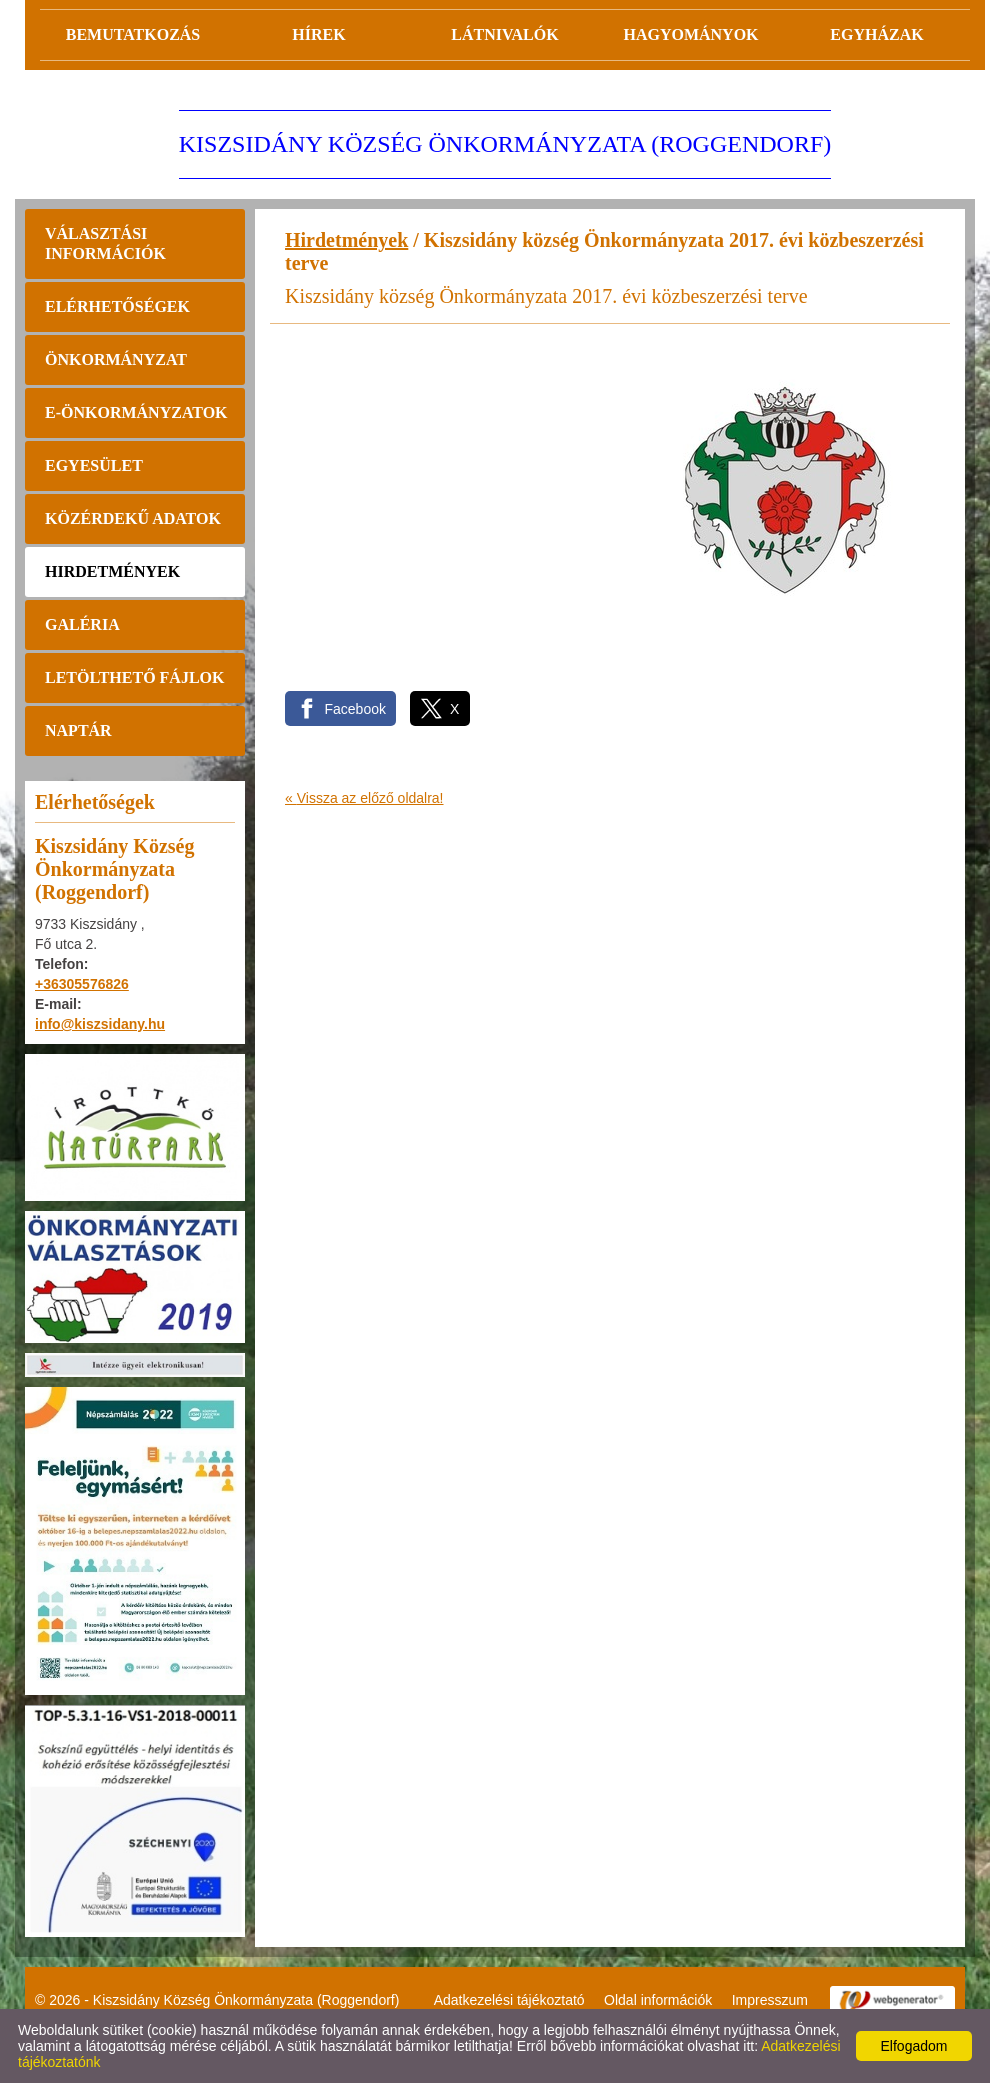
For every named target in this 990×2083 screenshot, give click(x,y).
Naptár (78, 730)
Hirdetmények (112, 571)
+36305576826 (82, 984)
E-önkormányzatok (136, 412)
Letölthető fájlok (134, 677)
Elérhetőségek (117, 306)
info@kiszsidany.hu (100, 1024)
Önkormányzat (116, 359)
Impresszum (770, 2000)
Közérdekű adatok (133, 518)
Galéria (82, 624)
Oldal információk (658, 2000)
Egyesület (94, 465)
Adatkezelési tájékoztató (509, 2000)
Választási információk (105, 243)
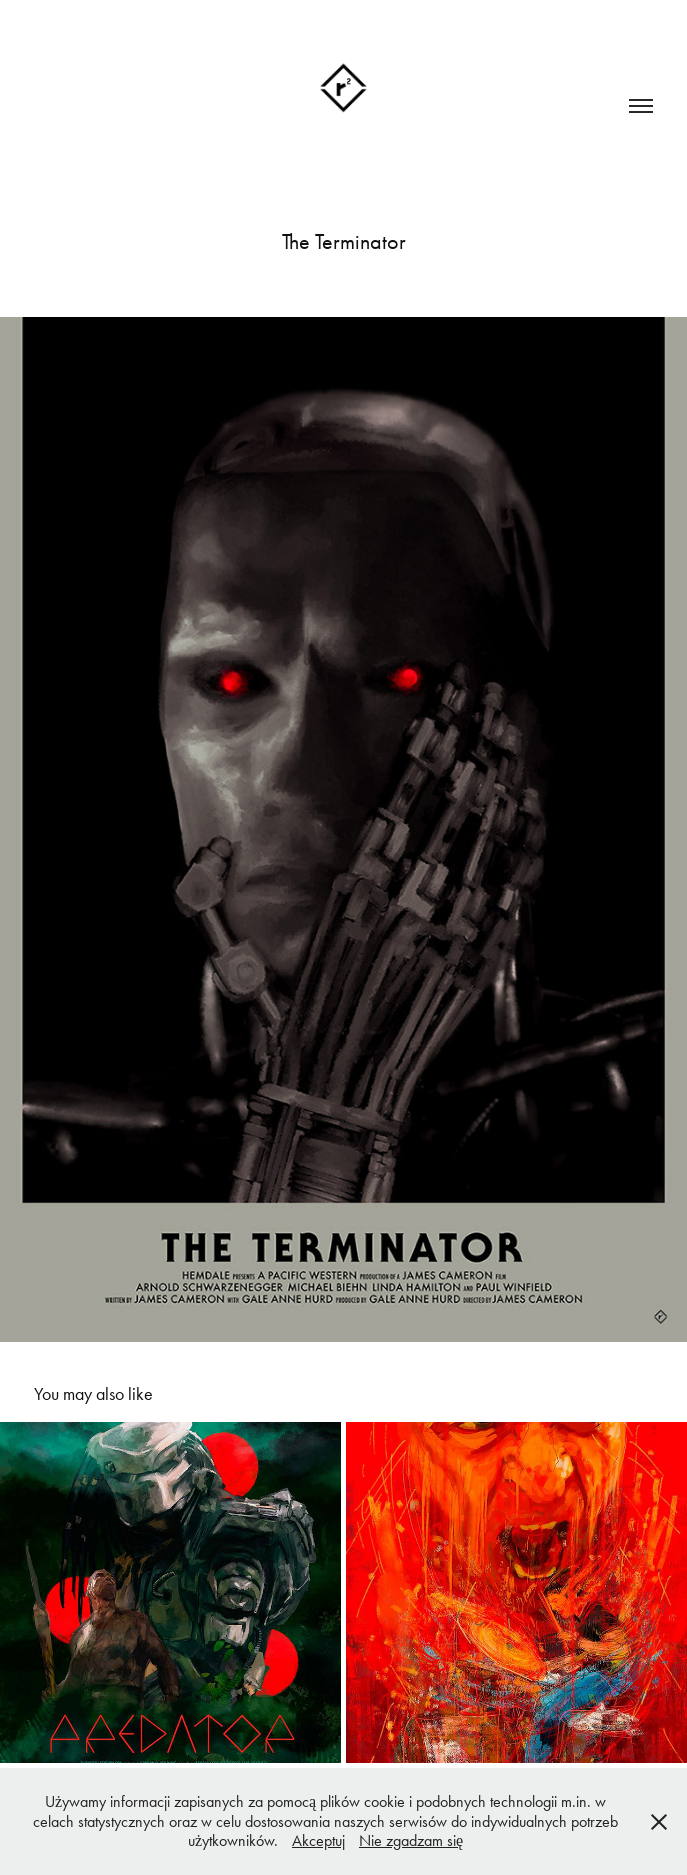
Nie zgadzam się (411, 1840)
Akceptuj (318, 1840)
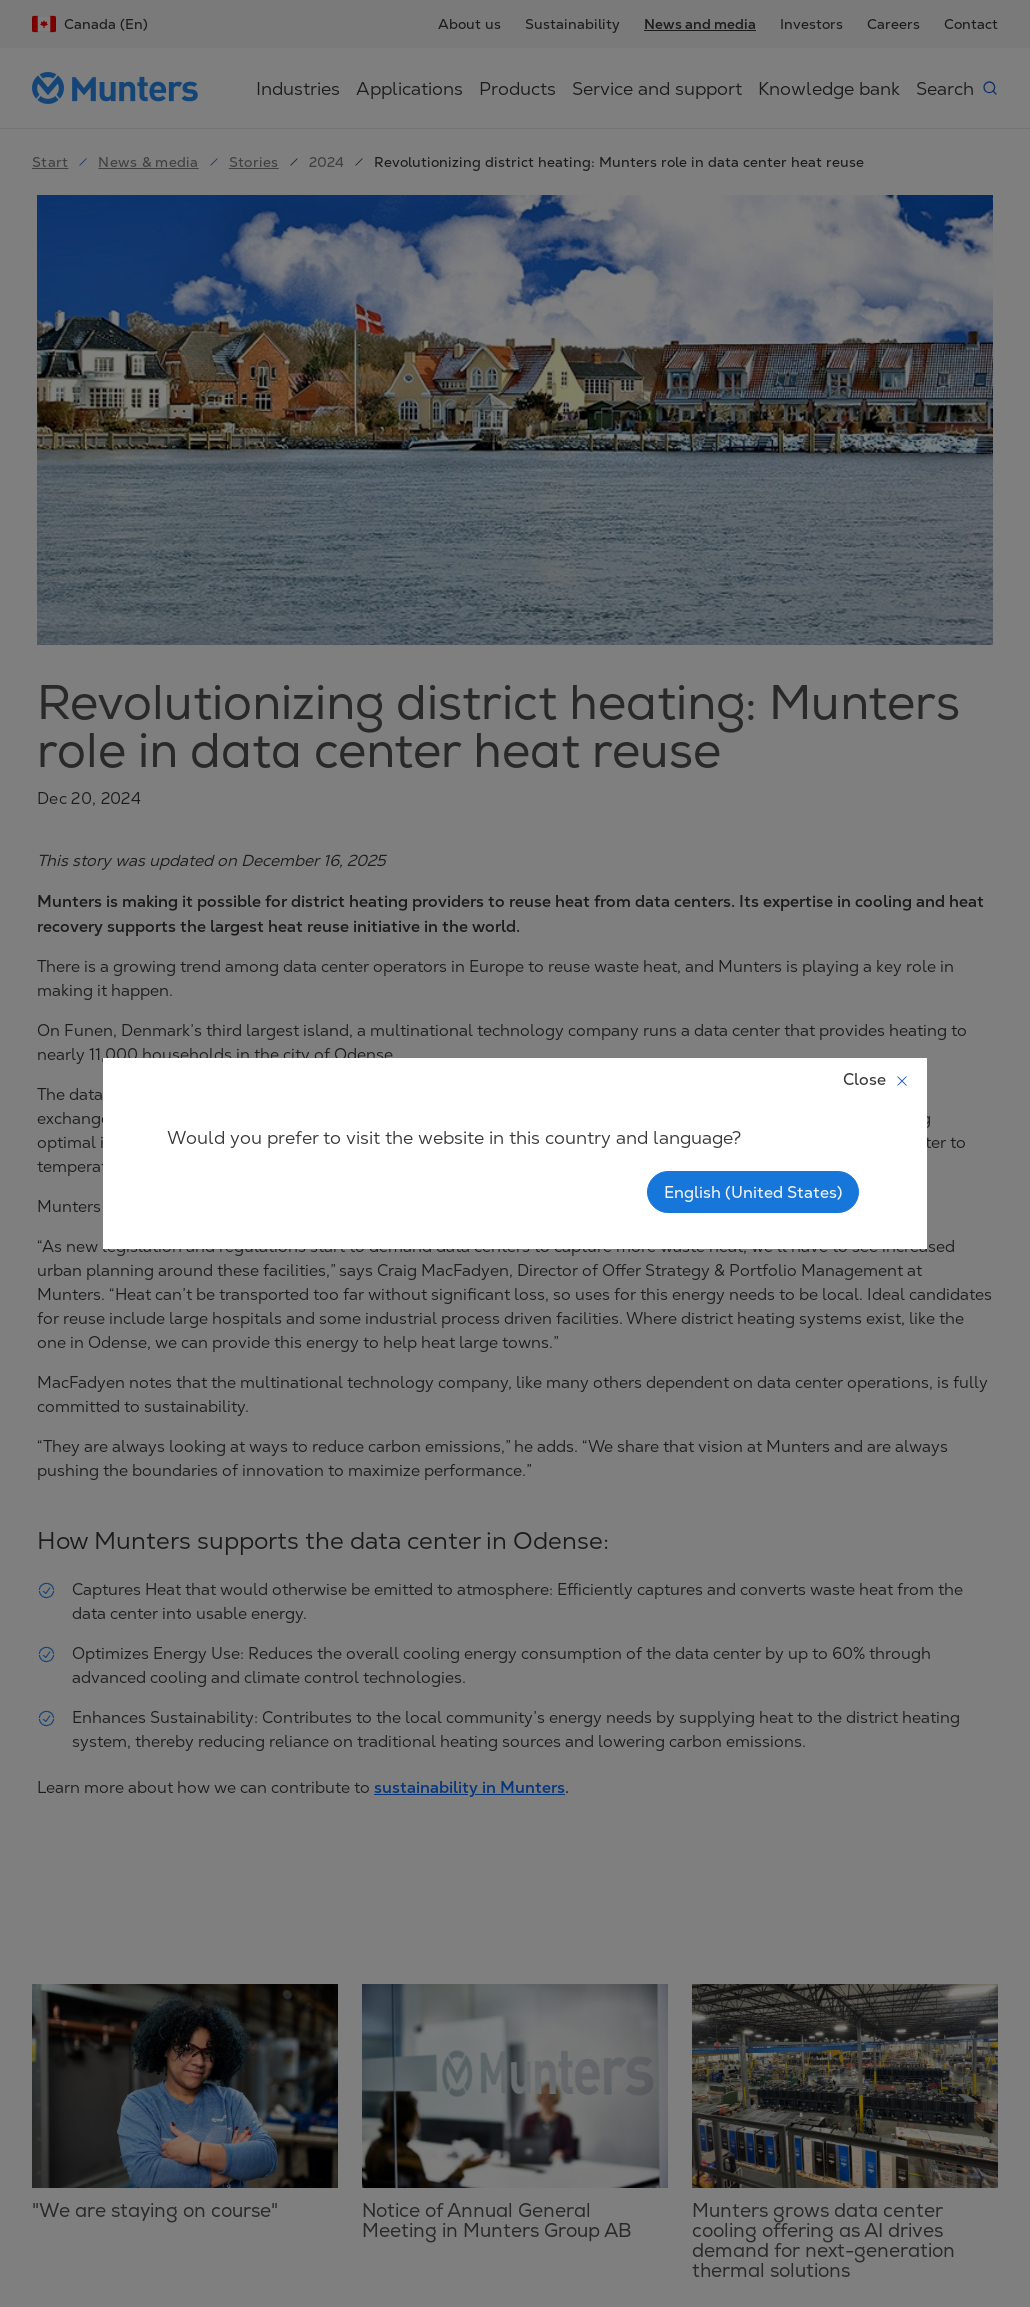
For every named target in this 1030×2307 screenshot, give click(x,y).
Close (876, 1079)
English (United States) (753, 1192)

# Goal of the exercise
How many of the lines above contain the word "információk"? Reply with the number alone.

# The output
2